== TEXT BLOCK
Jim:

I am running a 2.8.6 client agains a 2.8.5 server on CentOS-6.2 and tried
to reproduce your problem.  I have over 100 files in my directory and my
"ls" is working.  So, I'm thinking that the creation and/or installation of
the kernel module and client are hosed some how on your site.

There *might* be a difference in the two OrangeFS versions that you are
using.  I will install from the rpms that you sent me and see if I can
recreate the problem.

Becky

On Thu, Aug 2, 2012 at 12:35 PM, Becky Ligon <[email protected]> wrote:

> Remind me again of your production OS?  And, did you create the kernel
> module using this OS?
>
> Becky
>
>
> On Thu, Aug 2, 2012 at 12:32 PM, Becky Ligon <[email protected]> wrote:
>
>> Jim:
>>
>> It might be easier for me to debug if you can set up an account for me
>> and let me look at your environment.  Is this possible?
>>
>> Becky
>>
>>
>> On Thu, Aug 2, 2012 at 11:48 AM, Jim Kusznir <[email protected]> wrote:
>>
>>> Actually a user has figured it out, at least in one directory: 66
>>> enteries work, but 67 fail:
>>>
>>> Also, in this directory /mnt/pvfs2/gould/salmon/test2 I tried to
>>> figure out what was going on. If you are interested, you could try
>>> these steps in this directory above:
>>>
>>> 1) ls |wc -l (gives you 66)
====
== DATASET EXCERPTS
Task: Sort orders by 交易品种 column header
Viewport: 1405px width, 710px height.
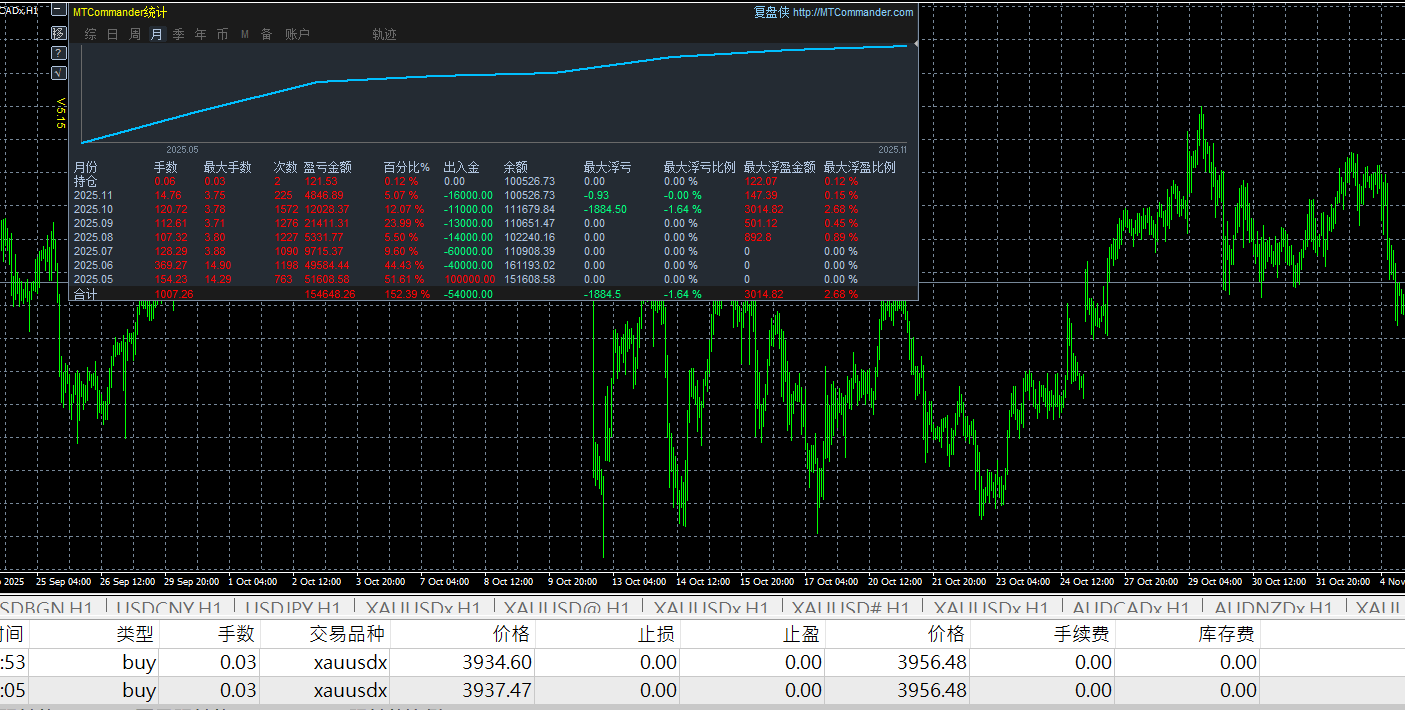Action: (347, 633)

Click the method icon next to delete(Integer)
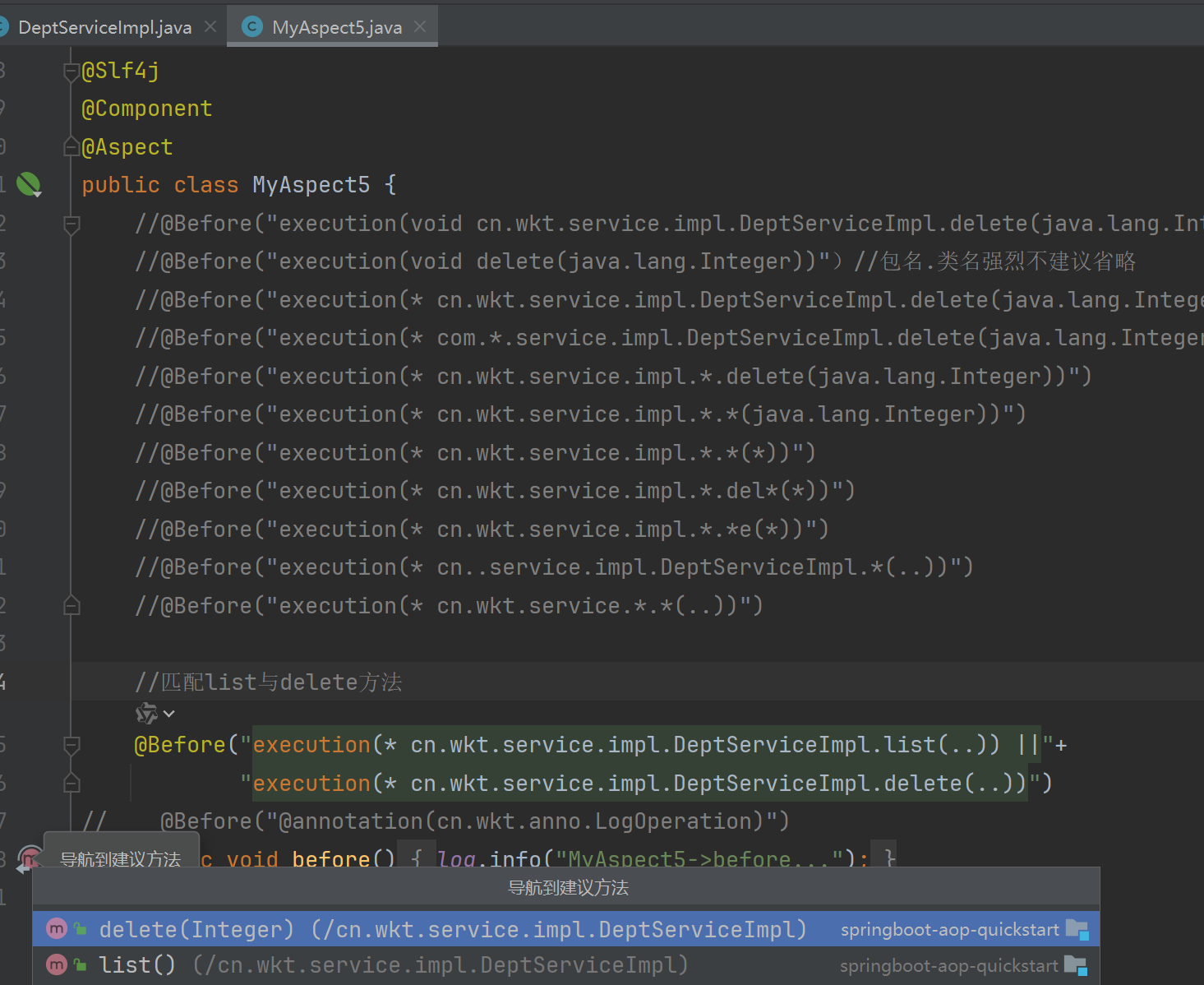tap(56, 929)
====
GIVEN PROBLEM:
From the OrangeFS email thread, copy everything from "On Thu, Aug 2, 2012 at 12:35" down to "Is this possible?" word for word.

ANSWER TO THIS TASK:
On Thu, Aug 2, 2012 at 12:35 PM, Becky Ligon <[email protected]> wrote:

> Remind me again of your production OS?  And, did you create the kernel
> module using this OS?
>
> Becky
>
>
> On Thu, Aug 2, 2012 at 12:32 PM, Becky Ligon <[email protected]> wrote:
>
>> Jim:
>>
>> It might be easier for me to debug if you can set up an account for me
>> and let me look at your environment.  Is this possible?